If you really want to make someone feel uninvited, there’s no better congé than slapping on the Aryanist label.
Backlash, predictably, followed. After Ravelry made the New York Times for the ban, MAGA trolls did what they do best: rained torment down on the site. Non-knitting right-wingers signed up for Ravelry only to post forbidden pro-Trump messages, spamming threads and creating hell for moderators. A short-lived #RaverlyExodus campaign casted on.
Then the whole thing tapered off, with nothing but resentment and mutual ill will. The user Deplorable Knitter, who helped lead the MAGA crusade against Ravelry, admits to missing the platform. “You know, Pinterest and Google searches or whatever is my new go-to” but “it’s not as fun.”

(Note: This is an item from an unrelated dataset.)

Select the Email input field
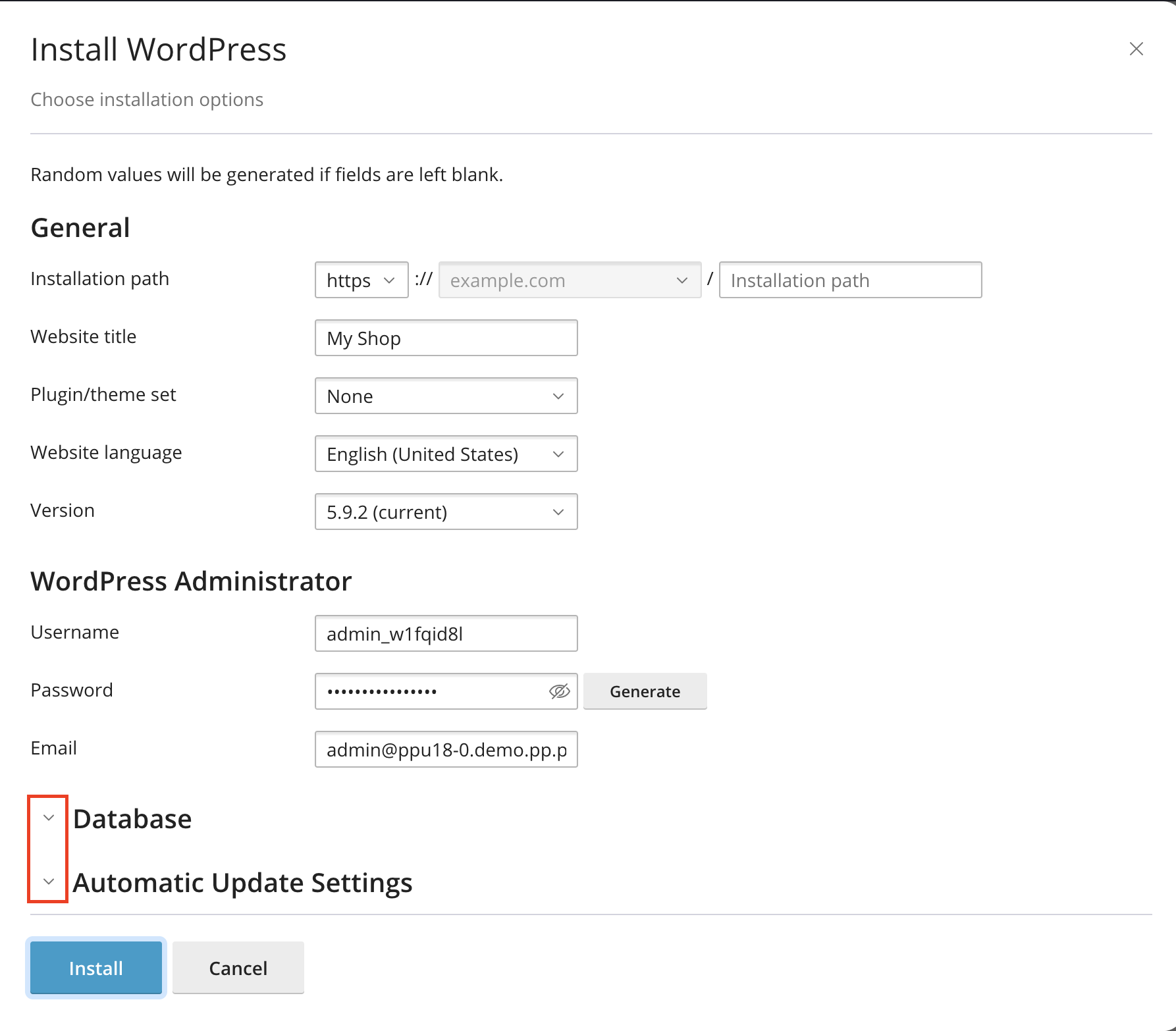This screenshot has height=1031, width=1176. click(x=446, y=750)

Meanwhile, the Forbeses are still tying themselves in knots in trying to define what’s “inappropriate content” under the new no-Trump rubric: “We went through some pretty crazy rabbit holes: ‘Ok, this is an eagle, but it isn’t really the Nazi eagle. Or is it?’ It’s just, like, ugh.”
Well put, ladies. The perfect interjection for self-righteous thought policing: ugh.
In the end, what was a completely innocuous, even quaint, hobby got caught on the nail of partisan politics. It wasn’t enough to take a vivre-et-laisser-vivre approach to a site trafficked by yarners looking for a unique floral intarsia pattern. No, Trump had to infect it, like everything else. Saul Bellow was right when he called politics a “buzzing preoccupation that swallows up art and the life of the spirit.” He should have included good, old-fashioned congeniality.
The Ravelry ruction is a microcosm of politics’ befouling nature. Whether it’s woke capital canceling dissident employees, or evangelical mega churches worshipping a golden president, or a Nextdoor thread about dog walking getting corrupted by partisan debate, politics is rearing its ugly mug into more facets of unpolitical life. The resultant misery is good for nobody. It saps creative energy and breeds mistrust.
Looking past political differences to engage in mutual cooperation is the very definition of civil society. Pardon the final knit metaphor, but trust is the warp-and-weft of a free society. Antagonistic politics only rents the social fabric. If crocheters can’t get along without subjecting one another to wrongthink inquisition, what hope is there for the rest of America?